I have the users in the group defined
But I keep hitting this error...
Authentication privilege level mismatch
|Tacacs server||Requested priv_level= greater than Max Allowed priv_level=|
Solved! Go to Solution.
01-07-2013 04:16 PM
You need to make sure you modify your policy (Configuration » Enforcement » Policies » Edit - [Admin Network Login Policy]) and add your AD group settings in to the corresponding privilege level.
Just make it a copy of the original policy and modify the copy...
--Give Kudos: found something helpful, important, or cool? Click Kudos Star in a post.

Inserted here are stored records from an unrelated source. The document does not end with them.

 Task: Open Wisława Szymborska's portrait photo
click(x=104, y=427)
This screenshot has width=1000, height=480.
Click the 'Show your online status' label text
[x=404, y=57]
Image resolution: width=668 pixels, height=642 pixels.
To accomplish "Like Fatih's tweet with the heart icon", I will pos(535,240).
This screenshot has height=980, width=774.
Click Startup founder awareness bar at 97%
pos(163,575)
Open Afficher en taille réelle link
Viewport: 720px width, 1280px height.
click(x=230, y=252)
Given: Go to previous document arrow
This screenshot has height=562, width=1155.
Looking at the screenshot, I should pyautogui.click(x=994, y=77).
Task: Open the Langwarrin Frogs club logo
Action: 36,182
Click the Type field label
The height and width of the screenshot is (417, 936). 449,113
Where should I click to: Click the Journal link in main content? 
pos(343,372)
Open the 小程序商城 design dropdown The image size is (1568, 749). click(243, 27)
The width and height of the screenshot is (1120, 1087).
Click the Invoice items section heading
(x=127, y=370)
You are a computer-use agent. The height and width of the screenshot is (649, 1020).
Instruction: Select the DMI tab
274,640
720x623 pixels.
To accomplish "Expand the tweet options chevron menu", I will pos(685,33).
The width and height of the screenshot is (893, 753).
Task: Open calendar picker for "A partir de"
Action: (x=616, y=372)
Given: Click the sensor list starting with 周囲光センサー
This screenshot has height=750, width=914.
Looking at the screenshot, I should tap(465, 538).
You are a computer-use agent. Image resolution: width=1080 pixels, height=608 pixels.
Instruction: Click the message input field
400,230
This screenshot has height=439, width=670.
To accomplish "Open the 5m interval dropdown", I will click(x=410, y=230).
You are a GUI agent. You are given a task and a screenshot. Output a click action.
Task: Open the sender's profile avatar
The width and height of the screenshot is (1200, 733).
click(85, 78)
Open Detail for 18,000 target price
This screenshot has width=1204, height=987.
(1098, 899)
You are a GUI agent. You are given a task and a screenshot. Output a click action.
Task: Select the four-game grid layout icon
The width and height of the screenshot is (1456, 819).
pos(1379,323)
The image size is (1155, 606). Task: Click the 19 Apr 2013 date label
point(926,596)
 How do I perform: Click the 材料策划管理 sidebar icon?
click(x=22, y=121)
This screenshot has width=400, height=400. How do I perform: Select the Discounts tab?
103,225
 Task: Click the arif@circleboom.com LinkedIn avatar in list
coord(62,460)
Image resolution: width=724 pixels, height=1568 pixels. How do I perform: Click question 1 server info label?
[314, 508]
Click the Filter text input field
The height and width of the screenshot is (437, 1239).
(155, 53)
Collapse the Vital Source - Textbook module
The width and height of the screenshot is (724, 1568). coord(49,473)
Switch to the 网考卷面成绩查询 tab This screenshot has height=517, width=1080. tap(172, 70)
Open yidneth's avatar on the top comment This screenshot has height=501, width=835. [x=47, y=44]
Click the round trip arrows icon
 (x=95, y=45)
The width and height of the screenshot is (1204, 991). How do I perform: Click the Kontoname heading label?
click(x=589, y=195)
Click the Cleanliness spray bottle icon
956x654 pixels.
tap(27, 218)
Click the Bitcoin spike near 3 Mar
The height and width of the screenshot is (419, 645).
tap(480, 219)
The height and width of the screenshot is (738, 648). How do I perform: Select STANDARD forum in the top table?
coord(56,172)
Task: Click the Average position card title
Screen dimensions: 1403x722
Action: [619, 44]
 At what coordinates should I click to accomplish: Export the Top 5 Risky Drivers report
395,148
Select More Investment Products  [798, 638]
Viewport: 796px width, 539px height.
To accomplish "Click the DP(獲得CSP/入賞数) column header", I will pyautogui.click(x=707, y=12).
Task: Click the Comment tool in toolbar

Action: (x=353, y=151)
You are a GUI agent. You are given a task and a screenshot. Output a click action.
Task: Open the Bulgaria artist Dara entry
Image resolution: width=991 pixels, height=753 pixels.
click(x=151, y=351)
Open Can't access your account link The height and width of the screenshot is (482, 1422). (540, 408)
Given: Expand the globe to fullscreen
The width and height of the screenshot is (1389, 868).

--Problem Solved? Click "Accepted Solution" in a post.
04-08-2013 01:58 AM
I am having exactly the same problem with the mismatched privilege levels.
However, I am not sure how to solve this.. I have copied the original [Admin Network Login Policy] but how do I set the corresponding privilege level within the policy?
04-11-2013 03:53 PM
That is configured in the Enforcement Profile. Create a new TACACS enforcement profile and reference it in the enforcement policy.
Aruba Customer Engineering
Looking for an Answer? Search the Community Knowledge Base Here: Community Knowledge Base
09-26-2014 12:44 PM
Thanks for the post guys this was helpful at getting this issue resolved. I did things a bit differently and instad of putting my Authorization in the Enforcement I used a Role for Authorization and associate a TACACS role that was created with elevated permissions. In the enforcement section I just used the TIPS to associate the role that was determined and it applys the Super Admin TACACS profile.
Once completed everything worked as necessary, and I just cloned the default service and appened my Roles / Enforcement policies to the cloned profile so everything was retained.